El traslado se hizo más rápido de lo que pensó, todo quedó arreglado, un problema menos —se dijo—.
Los plazos para dejar el piso en el que vivía se aceleraron, habían encontrado comprador —un tipo portugués—. Antes de efectuar la compra llevó a un albañil, al parecer el piso sería destinado para uso turístico —eso explicaría la premura del asunto—. Una vez que se efectuó la venta tuvo dos días para desocupar la vivienda. La sensación al dejar ese espacio fue extraña, aunque no era suyo le había cogido cariño, sin embargo, a los ladrillos y a los fierros nunca hay que estimarlos más de lo que se debe —le dijeron—. Al dejar las llaves en el buzón del correo comprendió que ya no vivía ahí.
El tiempo que demoró desde que salió de aquel lugar hasta llegar a ese nuevo espacio fue de un mes. Tuvo suerte, aunque pequeño, por lo menos tenía un techo en donde dormir, había peores cosas.
No se explicaba de dónde provenía ese hedor, para dar con él se dejaría guiar por su olfato, sacó la cabeza por la ventana y fue descartando las diferentes zonas del edificio: el patio de la vecina del bajo, no; el aparato de aire acondicionado del vecino del segundo, ubicado en posición equidistante a la de su ventana, tampoco. Había otra opción —la más fácil—, cerrar la ventana, con ello evitaría la penetración de la hediondez, al instante la desestimó, obstruir la entrada de aires significaba convertir el espacio en un sauna. Continuó con su rastreo, en ese momento pensó en lo que haría Poirot en su lugar, quizá, para guardar el equilibrio de las cosas se iría a vivir a otro sitio.
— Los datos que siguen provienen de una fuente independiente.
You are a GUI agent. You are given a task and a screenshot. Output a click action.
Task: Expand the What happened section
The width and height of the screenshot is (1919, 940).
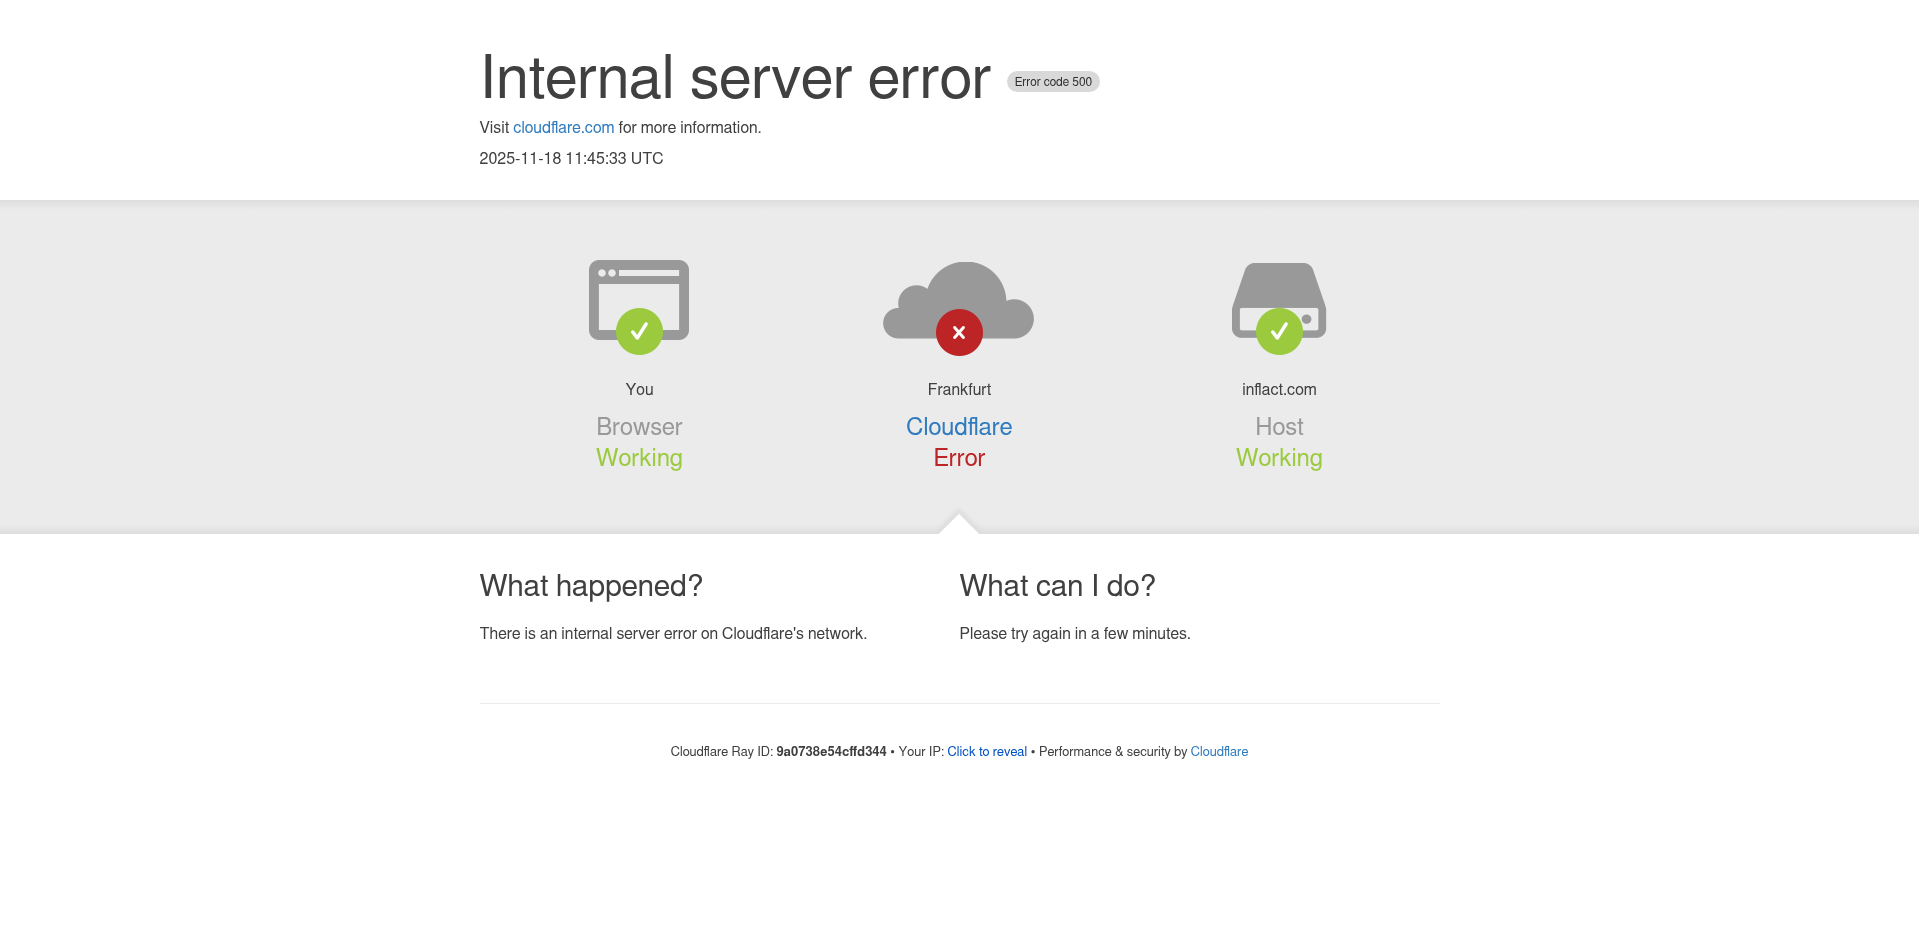(591, 586)
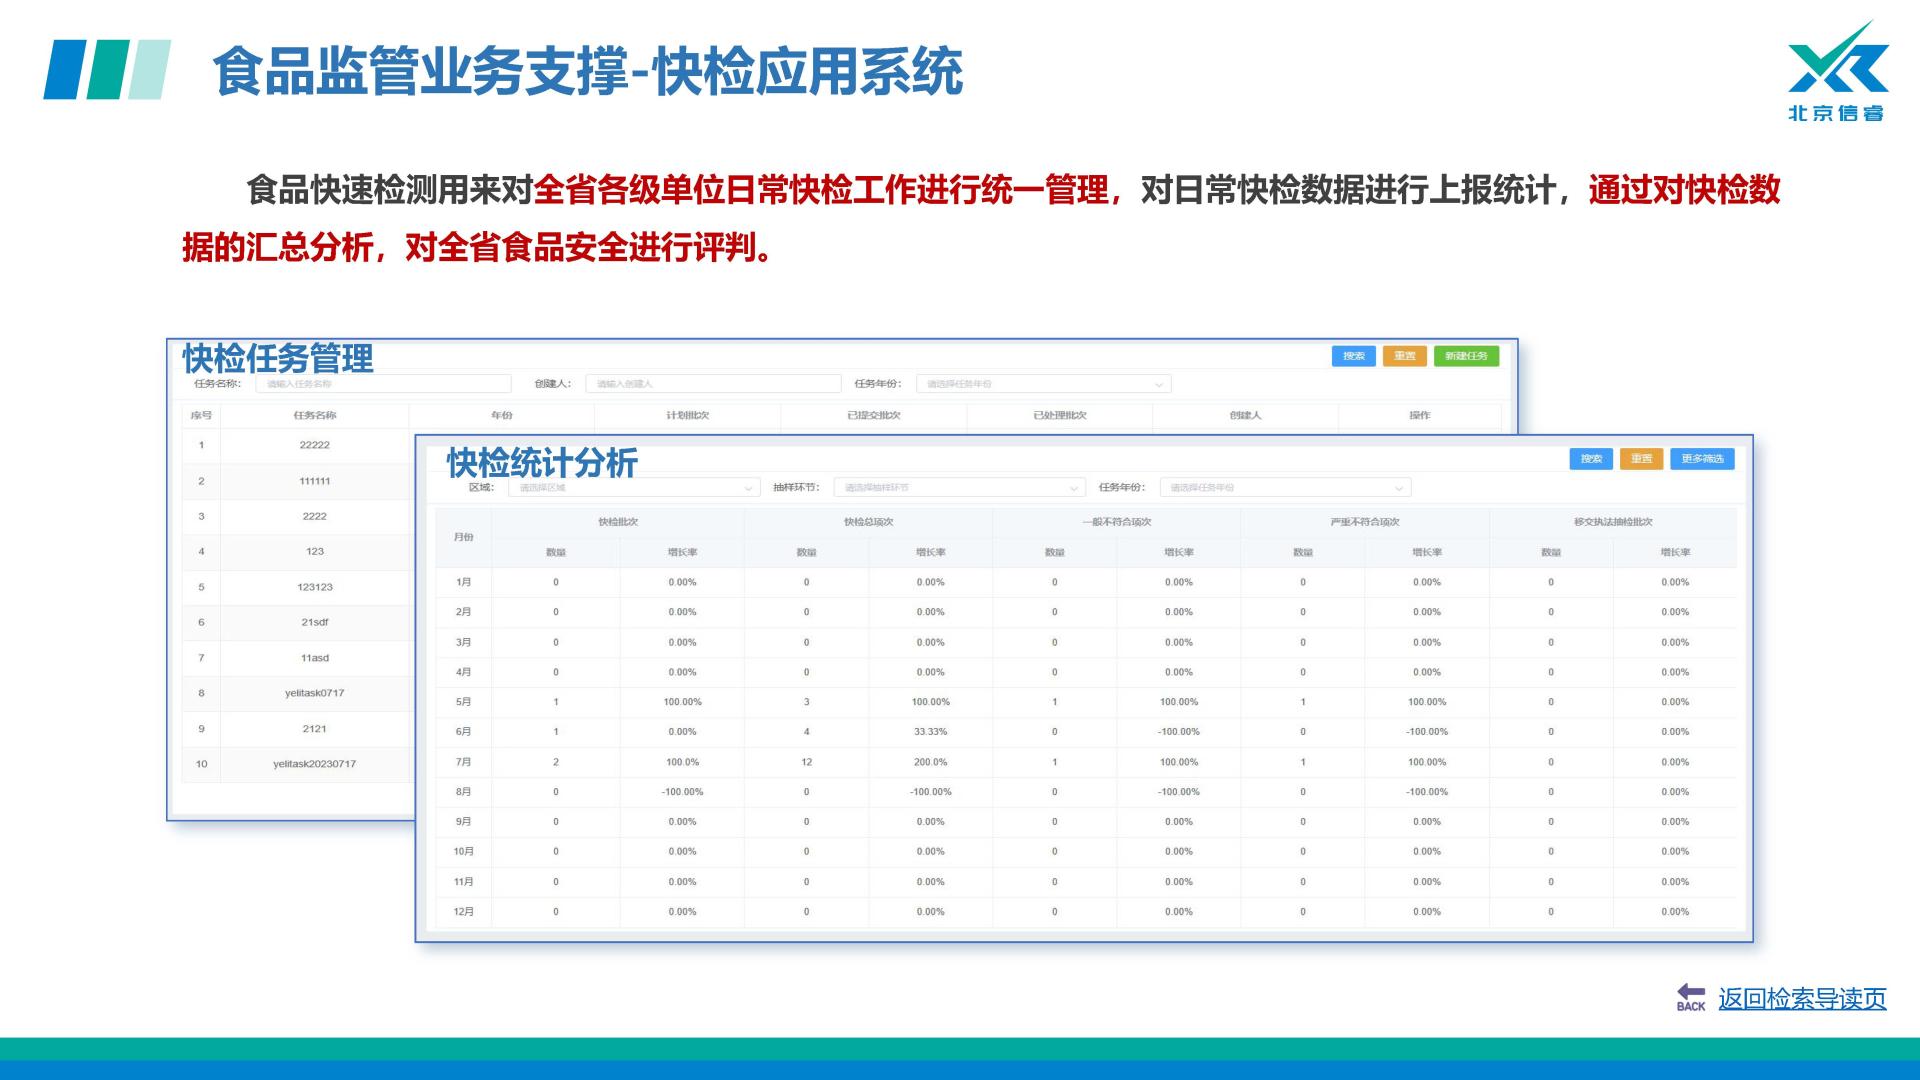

Para consumar su determinación debería subir a la azotea. Ascendió por las escaleras hasta llegar a una puerta, como todos los residentes, tenía la llave. Una vez situado, comprobó que en su bloque no se originaba, olfateó en todas las direcciones, notó que por el norte se intensificaba. Se dirigió en esa orientación, saltó una verja, pasó cerca de un tejado —la oscuridad era su compinche—, el olor se acrecentaba, llegó a un cuartucho cerrado, la puerta de ingreso tenía dos candados, no había dudas, en el interior de aquel recinto se encontraba el origen de la pestilencia.